▸ **SET TASK**: Can you repeat this listing word for word, from its first line through its last?

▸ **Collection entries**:
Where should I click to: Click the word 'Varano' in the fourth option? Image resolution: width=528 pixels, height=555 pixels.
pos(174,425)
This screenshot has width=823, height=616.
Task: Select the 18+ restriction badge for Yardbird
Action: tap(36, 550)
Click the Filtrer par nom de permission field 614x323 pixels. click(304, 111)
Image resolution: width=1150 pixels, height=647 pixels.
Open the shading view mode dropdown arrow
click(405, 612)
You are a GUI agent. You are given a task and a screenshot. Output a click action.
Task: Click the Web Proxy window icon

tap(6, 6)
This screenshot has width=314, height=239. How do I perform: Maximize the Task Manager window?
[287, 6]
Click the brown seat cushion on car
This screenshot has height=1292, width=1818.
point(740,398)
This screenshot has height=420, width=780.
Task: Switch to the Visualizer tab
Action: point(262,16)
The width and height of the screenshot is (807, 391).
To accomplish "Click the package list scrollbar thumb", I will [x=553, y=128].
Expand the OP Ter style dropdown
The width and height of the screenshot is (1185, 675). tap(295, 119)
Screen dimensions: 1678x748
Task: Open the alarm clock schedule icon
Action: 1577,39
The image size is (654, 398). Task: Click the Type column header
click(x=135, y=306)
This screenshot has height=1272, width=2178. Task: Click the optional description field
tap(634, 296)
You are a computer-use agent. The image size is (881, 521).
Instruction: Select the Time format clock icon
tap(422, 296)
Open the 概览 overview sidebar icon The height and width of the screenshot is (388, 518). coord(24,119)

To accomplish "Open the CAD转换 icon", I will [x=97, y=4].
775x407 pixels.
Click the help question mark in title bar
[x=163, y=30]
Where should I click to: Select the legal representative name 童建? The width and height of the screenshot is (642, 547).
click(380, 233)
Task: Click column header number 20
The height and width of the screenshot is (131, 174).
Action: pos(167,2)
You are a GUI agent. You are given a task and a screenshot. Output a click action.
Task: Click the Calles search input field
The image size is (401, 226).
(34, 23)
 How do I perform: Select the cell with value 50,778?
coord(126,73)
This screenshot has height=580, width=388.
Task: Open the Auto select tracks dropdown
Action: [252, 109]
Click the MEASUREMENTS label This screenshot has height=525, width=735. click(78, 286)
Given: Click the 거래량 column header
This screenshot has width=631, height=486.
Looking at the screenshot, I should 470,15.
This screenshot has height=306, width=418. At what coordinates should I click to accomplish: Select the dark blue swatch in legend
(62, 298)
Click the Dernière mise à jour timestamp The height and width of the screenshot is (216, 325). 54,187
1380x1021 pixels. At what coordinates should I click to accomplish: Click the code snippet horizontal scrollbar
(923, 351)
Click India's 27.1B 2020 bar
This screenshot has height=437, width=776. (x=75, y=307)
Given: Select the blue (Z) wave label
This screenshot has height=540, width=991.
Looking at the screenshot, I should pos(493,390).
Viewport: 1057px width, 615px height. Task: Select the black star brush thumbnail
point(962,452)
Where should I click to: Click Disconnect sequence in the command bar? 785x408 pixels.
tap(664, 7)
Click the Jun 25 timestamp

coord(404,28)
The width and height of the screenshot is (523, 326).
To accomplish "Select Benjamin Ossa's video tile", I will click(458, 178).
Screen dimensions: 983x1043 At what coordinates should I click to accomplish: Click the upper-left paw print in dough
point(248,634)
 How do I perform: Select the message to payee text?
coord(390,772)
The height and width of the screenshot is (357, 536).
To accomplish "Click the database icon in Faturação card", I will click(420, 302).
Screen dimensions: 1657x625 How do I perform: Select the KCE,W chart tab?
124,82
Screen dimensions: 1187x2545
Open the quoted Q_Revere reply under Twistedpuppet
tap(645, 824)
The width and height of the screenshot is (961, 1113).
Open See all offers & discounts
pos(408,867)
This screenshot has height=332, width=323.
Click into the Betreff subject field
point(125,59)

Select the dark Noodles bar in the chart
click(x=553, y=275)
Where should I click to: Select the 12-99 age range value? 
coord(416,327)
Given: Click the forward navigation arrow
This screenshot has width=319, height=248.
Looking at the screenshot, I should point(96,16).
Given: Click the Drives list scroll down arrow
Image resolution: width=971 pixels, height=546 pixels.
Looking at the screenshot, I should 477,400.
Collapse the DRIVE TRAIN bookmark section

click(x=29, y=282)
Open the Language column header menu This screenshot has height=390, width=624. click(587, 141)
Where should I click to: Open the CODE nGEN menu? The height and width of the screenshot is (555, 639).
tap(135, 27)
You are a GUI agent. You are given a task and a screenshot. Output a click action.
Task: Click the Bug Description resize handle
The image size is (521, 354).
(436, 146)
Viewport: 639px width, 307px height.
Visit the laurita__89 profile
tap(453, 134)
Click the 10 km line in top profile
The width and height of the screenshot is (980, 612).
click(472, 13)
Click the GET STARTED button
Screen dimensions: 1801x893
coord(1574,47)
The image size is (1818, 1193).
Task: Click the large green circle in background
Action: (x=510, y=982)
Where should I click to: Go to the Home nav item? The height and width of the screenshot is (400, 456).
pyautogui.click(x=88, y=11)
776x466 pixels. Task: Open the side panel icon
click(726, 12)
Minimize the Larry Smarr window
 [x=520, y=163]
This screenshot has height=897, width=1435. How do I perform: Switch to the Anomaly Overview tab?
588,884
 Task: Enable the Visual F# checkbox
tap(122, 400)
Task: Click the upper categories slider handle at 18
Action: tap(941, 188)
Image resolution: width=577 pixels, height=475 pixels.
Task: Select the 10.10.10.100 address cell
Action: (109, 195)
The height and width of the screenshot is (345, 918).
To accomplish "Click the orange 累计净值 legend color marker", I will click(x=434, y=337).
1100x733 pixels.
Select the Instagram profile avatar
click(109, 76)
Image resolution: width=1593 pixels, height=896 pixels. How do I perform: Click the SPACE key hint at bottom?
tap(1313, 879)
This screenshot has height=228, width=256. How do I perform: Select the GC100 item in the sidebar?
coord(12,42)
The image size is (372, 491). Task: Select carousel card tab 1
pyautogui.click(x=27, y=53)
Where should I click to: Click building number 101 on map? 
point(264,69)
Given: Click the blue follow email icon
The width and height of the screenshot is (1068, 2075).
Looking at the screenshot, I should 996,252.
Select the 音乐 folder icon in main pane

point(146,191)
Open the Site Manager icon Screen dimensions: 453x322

▸ **SOLUTION**:
Where should I click to: Click the word 'Varano' in the fourth option? Image resolution: width=528 pixels, height=555 pixels.
pos(174,425)
This screenshot has width=823, height=616.
Task: Select the 18+ restriction badge for Yardbird
Action: tap(36, 550)
Click the Filtrer par nom de permission field 614x323 pixels. click(304, 111)
Image resolution: width=1150 pixels, height=647 pixels.
Open the shading view mode dropdown arrow
click(405, 612)
You are a GUI agent. You are given a task and a screenshot. Output a click action.
Task: Click the Web Proxy window icon

tap(6, 6)
This screenshot has width=314, height=239. How do I perform: Maximize the Task Manager window?
[287, 6]
Click the brown seat cushion on car
This screenshot has height=1292, width=1818.
point(740,398)
This screenshot has height=420, width=780.
Task: Switch to the Visualizer tab
Action: point(262,16)
The width and height of the screenshot is (807, 391).
To accomplish "Click the package list scrollbar thumb", I will [x=553, y=128].
Expand the OP Ter style dropdown
The width and height of the screenshot is (1185, 675). tap(295, 119)
Screen dimensions: 1678x748
Task: Open the alarm clock schedule icon
Action: 1577,39
The image size is (654, 398). Task: Click the Type column header
click(x=135, y=306)
This screenshot has height=1272, width=2178. Task: Click the optional description field
tap(634, 296)
You are a computer-use agent. The image size is (881, 521).
Instruction: Select the Time format clock icon
tap(422, 296)
Open the 概览 overview sidebar icon The height and width of the screenshot is (388, 518). coord(24,119)

To accomplish "Open the CAD转换 icon", I will [x=97, y=4].
775x407 pixels.
Click the help question mark in title bar
[x=163, y=30]
Where should I click to: Select the legal representative name 童建? The width and height of the screenshot is (642, 547).
click(380, 233)
Task: Click column header number 20
The height and width of the screenshot is (131, 174).
Action: pos(167,2)
You are a GUI agent. You are given a task and a screenshot. Output a click action.
Task: Click the Calles search input field
The image size is (401, 226).
(34, 23)
 How do I perform: Select the cell with value 50,778?
coord(126,73)
This screenshot has height=580, width=388.
Task: Open the Auto select tracks dropdown
Action: [252, 109]
Click the MEASUREMENTS label This screenshot has height=525, width=735. click(78, 286)
Given: Click the 거래량 column header
This screenshot has width=631, height=486.
Looking at the screenshot, I should 470,15.
This screenshot has height=306, width=418. At what coordinates should I click to accomplish: Select the dark blue swatch in legend
(62, 298)
Click the Dernière mise à jour timestamp The height and width of the screenshot is (216, 325). 54,187
1380x1021 pixels. At what coordinates should I click to accomplish: Click the code snippet horizontal scrollbar
(923, 351)
Click India's 27.1B 2020 bar
This screenshot has height=437, width=776. (x=75, y=307)
Given: Select the blue (Z) wave label
This screenshot has height=540, width=991.
Looking at the screenshot, I should pos(493,390).
Viewport: 1057px width, 615px height. Task: Select the black star brush thumbnail
point(962,452)
Where should I click to: Click Disconnect sequence in the command bar? 785x408 pixels.
tap(664, 7)
Click the Jun 25 timestamp

coord(404,28)
The width and height of the screenshot is (523, 326).
To accomplish "Select Benjamin Ossa's video tile", I will click(458, 178).
Screen dimensions: 983x1043 At what coordinates should I click to accomplish: Click the upper-left paw print in dough
point(248,634)
 How do I perform: Select the message to payee text?
coord(390,772)
The height and width of the screenshot is (357, 536).
To accomplish "Click the database icon in Faturação card", I will click(420, 302).
Screen dimensions: 1657x625 How do I perform: Select the KCE,W chart tab?
124,82
Screen dimensions: 1187x2545
Open the quoted Q_Revere reply under Twistedpuppet
tap(645, 824)
The width and height of the screenshot is (961, 1113).
Open See all offers & discounts
pos(408,867)
This screenshot has height=332, width=323.
Click into the Betreff subject field
point(125,59)

Select the dark Noodles bar in the chart
click(x=553, y=275)
Where should I click to: Select the 12-99 age range value? 
coord(416,327)
Given: Click the forward navigation arrow
This screenshot has width=319, height=248.
Looking at the screenshot, I should point(96,16).
Given: Click the Drives list scroll down arrow
Image resolution: width=971 pixels, height=546 pixels.
Looking at the screenshot, I should 477,400.
Collapse the DRIVE TRAIN bookmark section

click(x=29, y=282)
Open the Language column header menu This screenshot has height=390, width=624. click(587, 141)
Where should I click to: Open the CODE nGEN menu? The height and width of the screenshot is (555, 639).
tap(135, 27)
You are a GUI agent. You are given a task and a screenshot. Output a click action.
Task: Click the Bug Description resize handle
The image size is (521, 354).
(436, 146)
Viewport: 639px width, 307px height.
Visit the laurita__89 profile
tap(453, 134)
Click the 10 km line in top profile
The width and height of the screenshot is (980, 612).
click(472, 13)
Click the GET STARTED button
Screen dimensions: 1801x893
coord(1574,47)
The image size is (1818, 1193).
Task: Click the large green circle in background
Action: (x=510, y=982)
Where should I click to: Go to the Home nav item? The height and width of the screenshot is (400, 456).
pyautogui.click(x=88, y=11)
776x466 pixels. Task: Open the side panel icon
click(726, 12)
Minimize the Larry Smarr window
 [x=520, y=163]
This screenshot has height=897, width=1435. How do I perform: Switch to the Anomaly Overview tab?
588,884
 Task: Enable the Visual F# checkbox
tap(122, 400)
Task: Click the upper categories slider handle at 18
Action: tap(941, 188)
Image resolution: width=577 pixels, height=475 pixels.
Task: Select the 10.10.10.100 address cell
Action: (109, 195)
The height and width of the screenshot is (345, 918).
To accomplish "Click the orange 累计净值 legend color marker", I will click(x=434, y=337).
1100x733 pixels.
Select the Instagram profile avatar
click(109, 76)
Image resolution: width=1593 pixels, height=896 pixels. How do I perform: Click the SPACE key hint at bottom?
tap(1313, 879)
This screenshot has height=228, width=256. How do I perform: Select the GC100 item in the sidebar?
coord(12,42)
The image size is (372, 491). Task: Select carousel card tab 1
pyautogui.click(x=27, y=53)
Where should I click to: Click building number 101 on map? 
point(264,69)
Given: Click the blue follow email icon
The width and height of the screenshot is (1068, 2075).
Looking at the screenshot, I should 996,252.
Select the 音乐 folder icon in main pane

point(146,191)
Open the Site Manager icon Screen dimensions: 453x322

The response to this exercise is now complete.